Reform voters, however, think Andrew should lose that title too due to his alleged behavior. Two-thirds of Reform voters (68 percent), Green voters (69 percent) and Liberal Democrat voters (63 percent) reckon he should have the honorific title of prince “officially removed,” according to a survey by the More in Common think tank. That compares with just 51 percent of mainstream Conservative and Labour Party voters.
Officially removing Andrew’s prince title would require either an act of parliament, or could be done using the legal powers of the royal prerogative, but that would likely need to be done on the advice of a minister, according to a House of Commons briefing note.
“It perhaps shouldn’t be surprising that those voters who most want to see the Prince stripped of his title are those who are now voting for populist parties on the right or left,” Luke Tryl, executive director of More in Commons, said.
“For Green voters, who tend to be among the least supportive of the monarchy, the desire to see the Prince stripped of his title shouldn’t be surprising.
“But support is almost as high among Reform voters, a timely reminder that many Reform voters are particularly exasperated by what they see as a rigged system with ‘one rule for the rich and powerful and another for anyone else,’” he said.

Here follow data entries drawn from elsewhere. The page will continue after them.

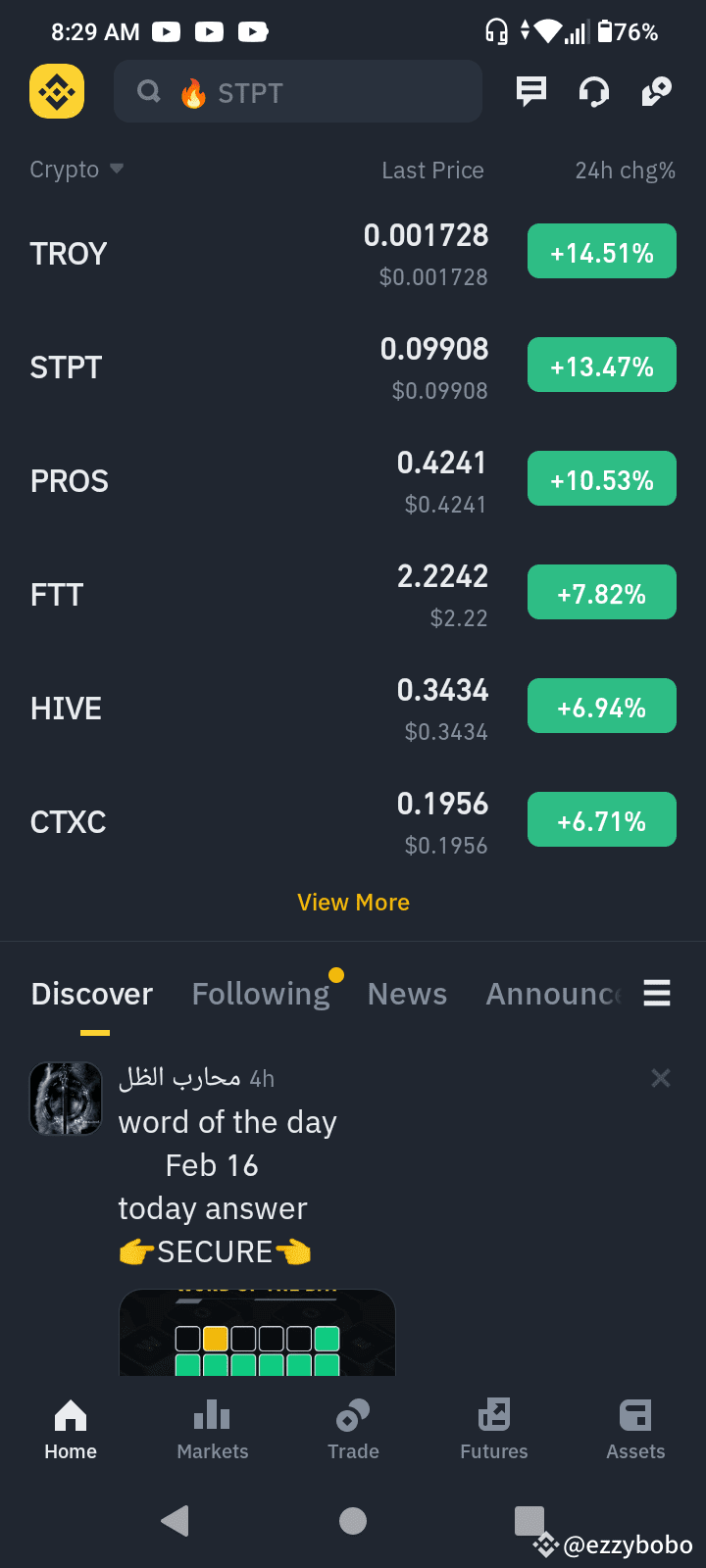Tap the Android back navigation button
This screenshot has height=1568, width=706.
(175, 1521)
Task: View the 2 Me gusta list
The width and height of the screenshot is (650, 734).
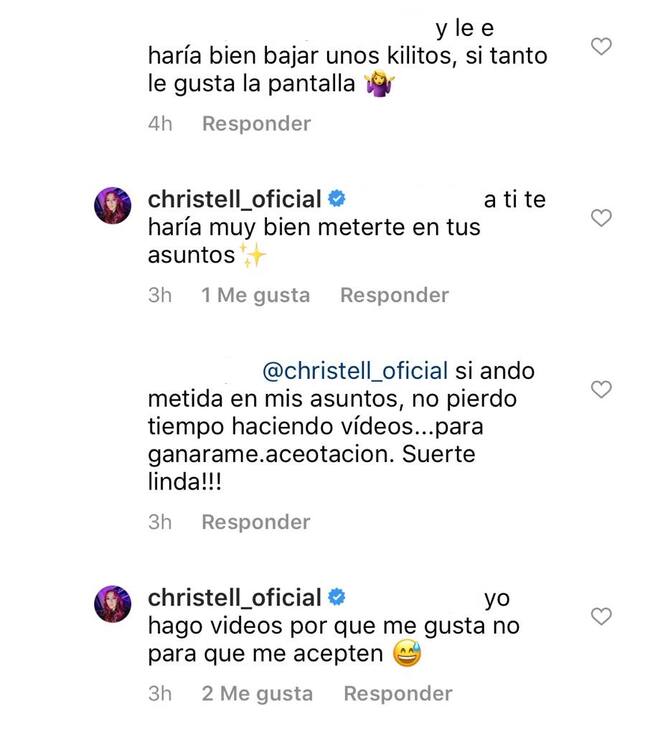Action: [x=257, y=694]
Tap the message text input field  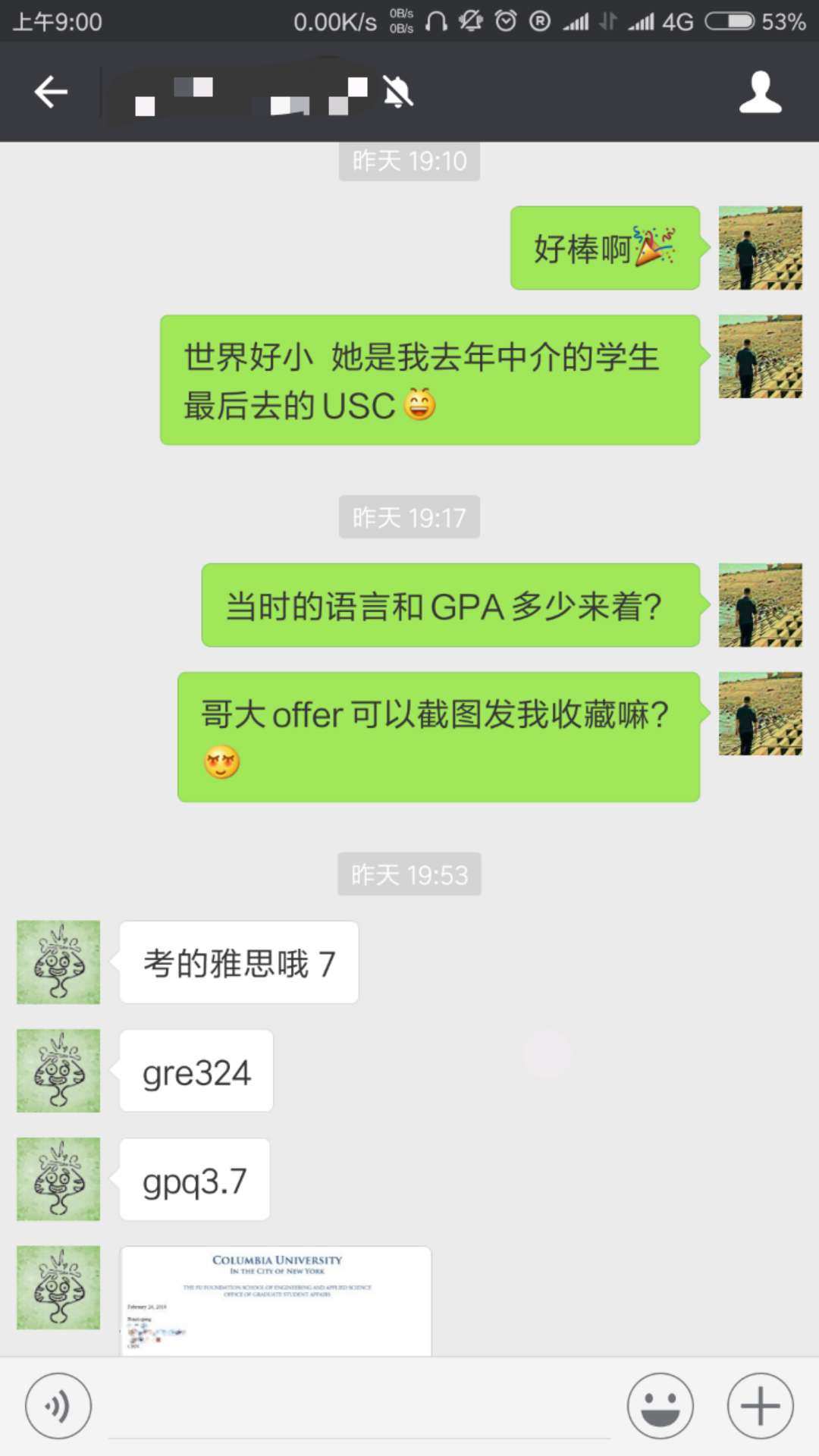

There are growing calls for Andrew and his ex-wife Sarah Ferguson to move out of the 30-room Royal Lodge following the publication of the posthumous memoir of Virginia Giuffre, the woman who accused him of sexual assault, which he strenuously denies, and after it emerged he pays a “peppercorn rent” – a quirk of British law that reduces the ground rent paid on a property by a leaseholder to a small, nominal fee, or “peppercorn” – to live in the vast property on the Windsor Estate.